Nicht jedes Projekt entwickelte sich wie geplant. Más+ by Messi, ein Sportgetränk, das gemeinsam mit Mark Anthony Brands, dem Mutterkonzern von White Claw, entwickelt wurde, wird laut BevNet seit Mai schrittweise eingestellt. Unternehmerisch bleibt der Argentinier dennoch aktiv: Er ist Partner der Restaurantkette El Club de la Milanesa und besitzt zwei Fußballklubs. Im vergangenen Jahr gründete er gemeinsam mit seinem Inter-Miami-Teamkollegen Luis Suárez den uruguayischen Klub Deportivo LSM. Im April kaufte er außerdem UE Cornellà, einen spanischen Fünftligisten, für eine nicht genannte Summe.
Sein wichtigstes Investment könnte jedoch Inter Miami werden.
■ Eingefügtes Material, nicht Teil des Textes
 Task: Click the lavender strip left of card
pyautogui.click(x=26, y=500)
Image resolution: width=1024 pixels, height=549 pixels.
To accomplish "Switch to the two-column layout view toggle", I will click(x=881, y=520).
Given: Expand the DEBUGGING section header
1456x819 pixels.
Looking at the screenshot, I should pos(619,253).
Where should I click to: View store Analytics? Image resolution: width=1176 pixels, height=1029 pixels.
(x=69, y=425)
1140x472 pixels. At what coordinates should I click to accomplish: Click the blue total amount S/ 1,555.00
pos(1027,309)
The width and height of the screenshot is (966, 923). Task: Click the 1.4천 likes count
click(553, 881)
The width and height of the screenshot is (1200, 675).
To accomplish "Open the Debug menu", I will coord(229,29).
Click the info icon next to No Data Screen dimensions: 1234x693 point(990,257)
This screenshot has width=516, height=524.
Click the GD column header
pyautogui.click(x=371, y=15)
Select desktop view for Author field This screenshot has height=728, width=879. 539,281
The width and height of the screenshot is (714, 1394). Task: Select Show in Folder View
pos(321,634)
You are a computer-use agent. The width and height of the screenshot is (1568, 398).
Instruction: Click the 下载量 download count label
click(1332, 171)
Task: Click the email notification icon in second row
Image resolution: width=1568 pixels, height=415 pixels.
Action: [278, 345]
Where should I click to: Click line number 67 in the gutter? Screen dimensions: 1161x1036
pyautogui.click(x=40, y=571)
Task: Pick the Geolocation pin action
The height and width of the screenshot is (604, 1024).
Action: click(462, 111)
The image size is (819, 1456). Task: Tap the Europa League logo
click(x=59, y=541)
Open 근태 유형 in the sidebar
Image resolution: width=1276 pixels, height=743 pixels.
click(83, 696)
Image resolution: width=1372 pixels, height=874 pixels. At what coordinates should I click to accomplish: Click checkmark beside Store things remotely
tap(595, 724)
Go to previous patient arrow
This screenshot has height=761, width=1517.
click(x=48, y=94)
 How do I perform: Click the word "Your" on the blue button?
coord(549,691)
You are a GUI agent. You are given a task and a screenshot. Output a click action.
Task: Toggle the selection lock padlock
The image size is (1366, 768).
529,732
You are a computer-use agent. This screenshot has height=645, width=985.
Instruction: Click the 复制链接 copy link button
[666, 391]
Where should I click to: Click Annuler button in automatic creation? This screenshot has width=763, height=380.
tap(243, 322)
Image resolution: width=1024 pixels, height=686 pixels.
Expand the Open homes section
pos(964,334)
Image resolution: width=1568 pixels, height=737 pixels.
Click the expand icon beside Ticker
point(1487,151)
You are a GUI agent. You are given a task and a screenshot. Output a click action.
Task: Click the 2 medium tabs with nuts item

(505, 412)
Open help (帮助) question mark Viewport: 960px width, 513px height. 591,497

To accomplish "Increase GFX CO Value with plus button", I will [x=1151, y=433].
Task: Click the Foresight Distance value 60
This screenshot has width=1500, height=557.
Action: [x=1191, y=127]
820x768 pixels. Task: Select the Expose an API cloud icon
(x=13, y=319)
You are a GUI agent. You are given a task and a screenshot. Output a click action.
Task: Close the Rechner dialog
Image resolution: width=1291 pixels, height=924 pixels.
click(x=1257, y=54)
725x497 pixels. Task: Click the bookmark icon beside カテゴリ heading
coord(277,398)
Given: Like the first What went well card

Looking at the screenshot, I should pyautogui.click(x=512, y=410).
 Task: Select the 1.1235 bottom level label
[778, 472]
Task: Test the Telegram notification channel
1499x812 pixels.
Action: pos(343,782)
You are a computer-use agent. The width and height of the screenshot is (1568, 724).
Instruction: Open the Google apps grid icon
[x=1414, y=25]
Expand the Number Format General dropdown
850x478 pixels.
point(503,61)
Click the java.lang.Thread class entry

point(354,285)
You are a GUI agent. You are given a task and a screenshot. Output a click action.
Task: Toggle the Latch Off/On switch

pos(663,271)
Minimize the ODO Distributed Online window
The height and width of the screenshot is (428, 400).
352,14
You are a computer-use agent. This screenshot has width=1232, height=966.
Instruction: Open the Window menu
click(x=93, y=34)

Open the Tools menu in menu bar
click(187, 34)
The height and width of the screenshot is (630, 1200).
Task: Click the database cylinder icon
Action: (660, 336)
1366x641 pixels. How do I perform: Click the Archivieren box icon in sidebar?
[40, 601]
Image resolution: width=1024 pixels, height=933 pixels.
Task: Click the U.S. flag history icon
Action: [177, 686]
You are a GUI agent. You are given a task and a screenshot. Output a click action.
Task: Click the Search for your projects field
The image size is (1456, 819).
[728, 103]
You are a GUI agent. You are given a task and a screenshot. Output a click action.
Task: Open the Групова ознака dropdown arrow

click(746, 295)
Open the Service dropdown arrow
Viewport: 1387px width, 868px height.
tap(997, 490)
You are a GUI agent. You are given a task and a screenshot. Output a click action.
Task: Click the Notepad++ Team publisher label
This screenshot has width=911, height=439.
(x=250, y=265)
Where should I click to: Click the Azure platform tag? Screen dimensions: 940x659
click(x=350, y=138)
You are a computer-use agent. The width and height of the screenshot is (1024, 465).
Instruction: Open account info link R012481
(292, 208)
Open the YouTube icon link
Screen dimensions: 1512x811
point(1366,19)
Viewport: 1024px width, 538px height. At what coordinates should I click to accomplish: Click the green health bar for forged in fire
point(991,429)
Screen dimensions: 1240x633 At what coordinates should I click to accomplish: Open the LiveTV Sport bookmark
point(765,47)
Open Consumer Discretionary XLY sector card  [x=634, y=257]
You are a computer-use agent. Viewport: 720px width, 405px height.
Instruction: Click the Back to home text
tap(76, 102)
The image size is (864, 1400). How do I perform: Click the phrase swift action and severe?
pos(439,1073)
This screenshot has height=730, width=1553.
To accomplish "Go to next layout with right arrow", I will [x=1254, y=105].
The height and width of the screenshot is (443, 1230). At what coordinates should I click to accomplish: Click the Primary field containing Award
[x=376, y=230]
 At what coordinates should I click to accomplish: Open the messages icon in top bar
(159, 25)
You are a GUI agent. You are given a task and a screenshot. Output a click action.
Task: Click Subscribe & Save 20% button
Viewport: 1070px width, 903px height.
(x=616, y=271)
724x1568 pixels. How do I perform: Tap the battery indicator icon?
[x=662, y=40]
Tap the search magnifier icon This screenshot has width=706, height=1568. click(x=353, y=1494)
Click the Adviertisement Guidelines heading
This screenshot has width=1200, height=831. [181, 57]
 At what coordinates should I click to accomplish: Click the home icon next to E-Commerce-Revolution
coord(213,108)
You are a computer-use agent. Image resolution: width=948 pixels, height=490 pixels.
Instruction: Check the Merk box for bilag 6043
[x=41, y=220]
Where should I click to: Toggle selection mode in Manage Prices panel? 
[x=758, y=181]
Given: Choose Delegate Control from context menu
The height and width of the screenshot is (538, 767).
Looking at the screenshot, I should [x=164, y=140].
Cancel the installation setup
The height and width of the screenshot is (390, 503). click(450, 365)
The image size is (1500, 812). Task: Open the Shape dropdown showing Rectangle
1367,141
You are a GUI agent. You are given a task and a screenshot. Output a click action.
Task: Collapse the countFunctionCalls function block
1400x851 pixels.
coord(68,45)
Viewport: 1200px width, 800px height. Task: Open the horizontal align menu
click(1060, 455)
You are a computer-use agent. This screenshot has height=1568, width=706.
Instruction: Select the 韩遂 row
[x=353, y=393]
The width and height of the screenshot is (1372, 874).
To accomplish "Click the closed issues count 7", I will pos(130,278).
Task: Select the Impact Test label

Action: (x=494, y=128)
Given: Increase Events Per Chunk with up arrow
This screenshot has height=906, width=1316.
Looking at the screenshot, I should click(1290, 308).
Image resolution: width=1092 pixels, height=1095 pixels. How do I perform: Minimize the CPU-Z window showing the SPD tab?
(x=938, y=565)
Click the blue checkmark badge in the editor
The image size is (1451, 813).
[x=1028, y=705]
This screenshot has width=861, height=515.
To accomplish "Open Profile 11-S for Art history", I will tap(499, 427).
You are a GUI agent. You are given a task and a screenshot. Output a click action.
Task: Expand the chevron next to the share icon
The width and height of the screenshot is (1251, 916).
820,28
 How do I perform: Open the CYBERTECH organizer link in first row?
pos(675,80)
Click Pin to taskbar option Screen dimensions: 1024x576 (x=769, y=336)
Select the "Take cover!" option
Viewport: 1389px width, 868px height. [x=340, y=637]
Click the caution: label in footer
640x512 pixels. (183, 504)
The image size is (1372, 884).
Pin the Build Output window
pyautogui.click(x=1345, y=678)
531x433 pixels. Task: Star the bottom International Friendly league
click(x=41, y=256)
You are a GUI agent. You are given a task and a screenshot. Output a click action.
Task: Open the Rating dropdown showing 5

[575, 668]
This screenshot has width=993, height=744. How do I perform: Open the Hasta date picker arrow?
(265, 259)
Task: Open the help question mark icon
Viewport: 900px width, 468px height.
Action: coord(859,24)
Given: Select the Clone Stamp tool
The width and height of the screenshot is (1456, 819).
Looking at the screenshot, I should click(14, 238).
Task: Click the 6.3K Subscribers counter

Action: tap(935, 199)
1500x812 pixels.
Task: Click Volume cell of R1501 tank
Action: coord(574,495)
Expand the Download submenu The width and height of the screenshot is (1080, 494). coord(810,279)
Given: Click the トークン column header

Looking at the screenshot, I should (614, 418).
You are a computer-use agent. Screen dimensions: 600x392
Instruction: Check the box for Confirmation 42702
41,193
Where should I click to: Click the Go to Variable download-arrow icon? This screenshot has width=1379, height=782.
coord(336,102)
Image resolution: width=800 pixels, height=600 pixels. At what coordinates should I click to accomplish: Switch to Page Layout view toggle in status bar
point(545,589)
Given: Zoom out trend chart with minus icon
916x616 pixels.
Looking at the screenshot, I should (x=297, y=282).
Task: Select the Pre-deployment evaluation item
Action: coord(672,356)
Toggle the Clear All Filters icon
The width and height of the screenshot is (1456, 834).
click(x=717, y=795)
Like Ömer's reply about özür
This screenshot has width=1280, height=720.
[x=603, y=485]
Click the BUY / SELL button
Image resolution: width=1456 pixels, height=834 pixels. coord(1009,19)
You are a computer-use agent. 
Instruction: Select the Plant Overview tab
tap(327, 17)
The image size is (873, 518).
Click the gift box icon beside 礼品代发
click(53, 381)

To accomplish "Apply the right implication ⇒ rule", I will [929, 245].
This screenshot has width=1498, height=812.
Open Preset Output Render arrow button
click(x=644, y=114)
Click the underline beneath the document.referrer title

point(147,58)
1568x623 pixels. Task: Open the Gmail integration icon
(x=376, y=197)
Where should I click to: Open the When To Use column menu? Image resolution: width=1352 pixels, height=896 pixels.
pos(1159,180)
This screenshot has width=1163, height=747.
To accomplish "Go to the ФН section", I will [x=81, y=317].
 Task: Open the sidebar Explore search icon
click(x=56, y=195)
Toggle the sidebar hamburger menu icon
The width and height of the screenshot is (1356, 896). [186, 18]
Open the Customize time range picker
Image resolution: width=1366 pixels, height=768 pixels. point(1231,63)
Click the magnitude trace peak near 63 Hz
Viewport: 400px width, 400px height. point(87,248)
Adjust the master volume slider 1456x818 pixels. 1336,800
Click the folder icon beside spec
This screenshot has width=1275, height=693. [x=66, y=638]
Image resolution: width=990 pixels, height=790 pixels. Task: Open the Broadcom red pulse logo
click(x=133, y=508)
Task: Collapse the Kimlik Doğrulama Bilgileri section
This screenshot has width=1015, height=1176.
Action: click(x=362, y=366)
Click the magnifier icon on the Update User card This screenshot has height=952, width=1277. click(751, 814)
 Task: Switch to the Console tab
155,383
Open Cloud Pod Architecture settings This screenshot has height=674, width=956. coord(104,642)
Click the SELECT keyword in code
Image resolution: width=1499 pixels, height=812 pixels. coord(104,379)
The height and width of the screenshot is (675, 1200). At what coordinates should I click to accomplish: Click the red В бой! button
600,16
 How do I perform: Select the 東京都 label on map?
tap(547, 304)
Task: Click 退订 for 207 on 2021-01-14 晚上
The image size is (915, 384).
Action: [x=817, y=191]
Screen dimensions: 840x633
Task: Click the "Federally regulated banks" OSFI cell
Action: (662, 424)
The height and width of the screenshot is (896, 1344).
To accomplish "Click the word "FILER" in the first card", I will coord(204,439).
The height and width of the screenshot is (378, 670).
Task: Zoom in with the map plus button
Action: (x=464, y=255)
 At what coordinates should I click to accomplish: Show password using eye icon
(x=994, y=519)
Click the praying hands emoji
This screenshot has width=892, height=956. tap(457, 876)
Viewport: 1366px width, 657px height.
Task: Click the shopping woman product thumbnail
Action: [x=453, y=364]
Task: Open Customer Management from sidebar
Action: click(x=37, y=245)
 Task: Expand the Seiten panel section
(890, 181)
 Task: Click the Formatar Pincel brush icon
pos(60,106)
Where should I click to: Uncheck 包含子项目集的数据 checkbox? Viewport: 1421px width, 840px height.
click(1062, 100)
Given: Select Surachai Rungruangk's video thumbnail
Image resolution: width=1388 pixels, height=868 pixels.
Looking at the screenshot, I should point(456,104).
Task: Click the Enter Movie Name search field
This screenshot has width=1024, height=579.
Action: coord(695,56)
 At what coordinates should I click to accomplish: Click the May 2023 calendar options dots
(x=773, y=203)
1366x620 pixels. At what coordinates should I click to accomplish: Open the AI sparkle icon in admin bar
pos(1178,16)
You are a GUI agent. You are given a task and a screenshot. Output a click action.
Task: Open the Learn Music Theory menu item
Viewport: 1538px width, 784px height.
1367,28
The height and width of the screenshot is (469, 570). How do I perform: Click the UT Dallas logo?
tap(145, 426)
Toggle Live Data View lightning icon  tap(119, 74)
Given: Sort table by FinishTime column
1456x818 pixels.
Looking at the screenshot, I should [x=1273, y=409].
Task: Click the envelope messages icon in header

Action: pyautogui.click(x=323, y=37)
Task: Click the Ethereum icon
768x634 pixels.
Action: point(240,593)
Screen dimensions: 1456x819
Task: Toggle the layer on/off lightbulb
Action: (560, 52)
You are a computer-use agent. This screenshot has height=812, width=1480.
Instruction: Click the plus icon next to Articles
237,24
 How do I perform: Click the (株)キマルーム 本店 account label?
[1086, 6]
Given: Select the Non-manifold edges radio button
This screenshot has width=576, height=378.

Der Wechsel in die USA hat den Klub sportlich und wirtschaftlich verändert. Das Team, gegründet von David Beckham sowie den Brüdern Jorge und Jose Mas, entwickelte sich seit 2023 vom unteren Tabellenbereich der MLS zum MLS-Cup-Champion 2025 – in seiner zweiten vollen Saison in Miami.
„Man müsste unter einem Stein leben, um nicht zu wissen, dass Lionel Messi in Miami spielt“, sagte Jorge Mas 2024 gegenüber Forbes.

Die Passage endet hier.